• _Task directions_: With the line containing "Task: Choose 'कठिनाइ छैन' radio in CF5 row" as the start and the line containing "Given: Click the search magnifier icon" as the end, transcribe that span of the entries below exactly, including both.

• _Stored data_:
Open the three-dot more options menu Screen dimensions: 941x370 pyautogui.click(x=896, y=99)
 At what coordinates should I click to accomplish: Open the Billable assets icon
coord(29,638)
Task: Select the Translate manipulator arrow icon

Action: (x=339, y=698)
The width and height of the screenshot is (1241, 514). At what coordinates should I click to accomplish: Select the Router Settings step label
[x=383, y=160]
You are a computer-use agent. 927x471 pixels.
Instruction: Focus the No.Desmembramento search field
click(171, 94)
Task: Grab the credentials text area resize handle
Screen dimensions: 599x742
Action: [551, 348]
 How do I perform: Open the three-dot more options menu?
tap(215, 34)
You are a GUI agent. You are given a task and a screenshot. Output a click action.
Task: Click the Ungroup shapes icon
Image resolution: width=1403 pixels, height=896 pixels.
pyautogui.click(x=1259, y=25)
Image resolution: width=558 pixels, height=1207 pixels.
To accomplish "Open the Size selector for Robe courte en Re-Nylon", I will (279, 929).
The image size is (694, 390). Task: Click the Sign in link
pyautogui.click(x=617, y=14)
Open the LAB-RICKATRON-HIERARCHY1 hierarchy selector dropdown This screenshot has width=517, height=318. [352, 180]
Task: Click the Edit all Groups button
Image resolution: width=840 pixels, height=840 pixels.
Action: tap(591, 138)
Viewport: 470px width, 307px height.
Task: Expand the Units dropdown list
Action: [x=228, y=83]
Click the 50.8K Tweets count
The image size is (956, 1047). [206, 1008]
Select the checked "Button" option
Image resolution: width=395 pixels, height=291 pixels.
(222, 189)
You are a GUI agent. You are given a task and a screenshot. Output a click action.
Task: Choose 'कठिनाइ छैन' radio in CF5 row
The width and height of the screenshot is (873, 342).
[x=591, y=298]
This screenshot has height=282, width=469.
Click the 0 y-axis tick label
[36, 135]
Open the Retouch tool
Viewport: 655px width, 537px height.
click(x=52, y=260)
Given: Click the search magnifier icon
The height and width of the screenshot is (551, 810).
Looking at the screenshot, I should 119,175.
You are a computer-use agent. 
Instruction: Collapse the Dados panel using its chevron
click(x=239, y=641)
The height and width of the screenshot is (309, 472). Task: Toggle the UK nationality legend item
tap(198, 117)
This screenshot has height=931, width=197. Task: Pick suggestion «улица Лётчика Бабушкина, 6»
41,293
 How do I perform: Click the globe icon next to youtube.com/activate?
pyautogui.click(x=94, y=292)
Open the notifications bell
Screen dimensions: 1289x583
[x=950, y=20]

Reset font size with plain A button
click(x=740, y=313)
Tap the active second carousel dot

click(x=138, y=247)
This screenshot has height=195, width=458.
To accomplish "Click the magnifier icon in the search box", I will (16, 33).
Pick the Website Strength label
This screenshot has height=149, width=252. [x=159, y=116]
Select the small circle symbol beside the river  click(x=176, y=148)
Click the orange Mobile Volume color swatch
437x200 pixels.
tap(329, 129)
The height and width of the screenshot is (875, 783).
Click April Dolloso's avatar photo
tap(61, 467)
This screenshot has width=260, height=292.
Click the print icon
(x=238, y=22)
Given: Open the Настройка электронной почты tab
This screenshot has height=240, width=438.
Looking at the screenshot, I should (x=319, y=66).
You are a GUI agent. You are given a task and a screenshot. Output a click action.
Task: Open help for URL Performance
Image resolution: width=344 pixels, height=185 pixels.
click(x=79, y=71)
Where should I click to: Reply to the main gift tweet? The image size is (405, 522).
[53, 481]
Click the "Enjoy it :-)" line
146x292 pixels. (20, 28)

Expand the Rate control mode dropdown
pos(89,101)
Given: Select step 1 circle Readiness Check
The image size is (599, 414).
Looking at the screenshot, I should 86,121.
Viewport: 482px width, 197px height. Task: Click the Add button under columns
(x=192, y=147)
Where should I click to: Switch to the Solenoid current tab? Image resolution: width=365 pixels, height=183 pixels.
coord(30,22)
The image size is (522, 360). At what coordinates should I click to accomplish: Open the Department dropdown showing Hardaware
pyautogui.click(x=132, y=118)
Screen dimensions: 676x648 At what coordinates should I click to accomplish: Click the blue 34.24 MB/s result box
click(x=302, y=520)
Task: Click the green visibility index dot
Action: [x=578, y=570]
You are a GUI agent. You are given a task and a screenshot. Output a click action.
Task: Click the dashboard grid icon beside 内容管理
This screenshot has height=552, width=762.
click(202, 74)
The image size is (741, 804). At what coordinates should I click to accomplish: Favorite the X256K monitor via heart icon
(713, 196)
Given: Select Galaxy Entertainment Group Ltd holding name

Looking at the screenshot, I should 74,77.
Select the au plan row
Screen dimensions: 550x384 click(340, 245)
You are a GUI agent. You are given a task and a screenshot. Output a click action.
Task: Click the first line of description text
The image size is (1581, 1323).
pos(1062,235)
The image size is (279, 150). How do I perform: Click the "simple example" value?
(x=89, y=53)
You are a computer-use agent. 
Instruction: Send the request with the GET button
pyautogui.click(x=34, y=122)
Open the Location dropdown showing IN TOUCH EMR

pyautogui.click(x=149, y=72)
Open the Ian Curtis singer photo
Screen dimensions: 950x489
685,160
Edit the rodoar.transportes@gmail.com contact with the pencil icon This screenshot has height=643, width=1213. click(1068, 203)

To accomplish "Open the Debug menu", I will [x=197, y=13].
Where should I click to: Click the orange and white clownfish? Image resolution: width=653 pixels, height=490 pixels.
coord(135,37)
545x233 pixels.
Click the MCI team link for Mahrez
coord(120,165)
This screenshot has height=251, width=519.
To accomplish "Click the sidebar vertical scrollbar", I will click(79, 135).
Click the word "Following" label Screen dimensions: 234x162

• _Answer section_:
Task: Choose 'कठिनाइ छैन' radio in CF5 row
The width and height of the screenshot is (873, 342).
[x=591, y=298]
This screenshot has height=282, width=469.
Click the 0 y-axis tick label
[36, 135]
Open the Retouch tool
Viewport: 655px width, 537px height.
click(x=52, y=260)
Given: Click the search magnifier icon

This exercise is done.